Stored records
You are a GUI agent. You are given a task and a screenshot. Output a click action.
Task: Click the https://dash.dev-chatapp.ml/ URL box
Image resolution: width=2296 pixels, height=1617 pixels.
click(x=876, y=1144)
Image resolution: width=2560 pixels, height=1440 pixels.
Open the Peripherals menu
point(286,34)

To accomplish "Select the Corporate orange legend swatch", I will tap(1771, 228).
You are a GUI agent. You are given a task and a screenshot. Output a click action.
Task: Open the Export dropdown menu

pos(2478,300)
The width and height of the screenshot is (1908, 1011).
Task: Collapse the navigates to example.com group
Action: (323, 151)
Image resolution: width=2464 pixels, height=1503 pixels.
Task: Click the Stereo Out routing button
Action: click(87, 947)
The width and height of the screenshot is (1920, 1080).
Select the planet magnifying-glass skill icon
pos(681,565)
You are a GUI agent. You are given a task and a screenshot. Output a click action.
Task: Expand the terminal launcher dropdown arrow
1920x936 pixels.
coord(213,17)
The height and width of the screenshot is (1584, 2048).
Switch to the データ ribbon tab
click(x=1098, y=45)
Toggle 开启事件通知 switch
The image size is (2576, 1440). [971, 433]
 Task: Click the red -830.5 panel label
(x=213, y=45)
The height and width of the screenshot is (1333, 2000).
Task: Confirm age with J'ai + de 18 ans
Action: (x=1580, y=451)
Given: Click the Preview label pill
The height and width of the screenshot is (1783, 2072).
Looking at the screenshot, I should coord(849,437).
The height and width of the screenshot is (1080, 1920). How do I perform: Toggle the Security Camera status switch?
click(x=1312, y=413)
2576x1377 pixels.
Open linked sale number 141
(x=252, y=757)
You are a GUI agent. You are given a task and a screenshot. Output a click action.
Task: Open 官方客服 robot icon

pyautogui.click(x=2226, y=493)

[Exercise goal]
Each entry above is to be quoted exactly.

[Worked solution]
You are a GUI agent. You are given a task and a screenshot. Output a click action.
Task: Click the https://dash.dev-chatapp.ml/ URL box
Image resolution: width=2296 pixels, height=1617 pixels.
click(x=876, y=1144)
Image resolution: width=2560 pixels, height=1440 pixels.
Open the Peripherals menu
point(286,34)

To accomplish "Select the Corporate orange legend swatch", I will tap(1771, 228).
You are a GUI agent. You are given a task and a screenshot. Output a click action.
Task: Open the Export dropdown menu

pos(2478,300)
The width and height of the screenshot is (1908, 1011).
Task: Collapse the navigates to example.com group
Action: (323, 151)
Image resolution: width=2464 pixels, height=1503 pixels.
Task: Click the Stereo Out routing button
Action: click(87, 947)
The width and height of the screenshot is (1920, 1080).
Select the planet magnifying-glass skill icon
pos(681,565)
You are a GUI agent. You are given a task and a screenshot. Output a click action.
Task: Expand the terminal launcher dropdown arrow
1920x936 pixels.
coord(213,17)
The height and width of the screenshot is (1584, 2048).
Switch to the データ ribbon tab
click(x=1098, y=45)
Toggle 开启事件通知 switch
The image size is (2576, 1440). [971, 433]
 Task: Click the red -830.5 panel label
(x=213, y=45)
The height and width of the screenshot is (1333, 2000).
Task: Confirm age with J'ai + de 18 ans
Action: (x=1580, y=451)
Given: Click the Preview label pill
The height and width of the screenshot is (1783, 2072).
Looking at the screenshot, I should coord(849,437).
The height and width of the screenshot is (1080, 1920). How do I perform: Toggle the Security Camera status switch?
click(x=1312, y=413)
2576x1377 pixels.
Open linked sale number 141
(x=252, y=757)
You are a GUI agent. You are given a task and a screenshot. Output a click action.
Task: Open 官方客服 robot icon

pyautogui.click(x=2226, y=493)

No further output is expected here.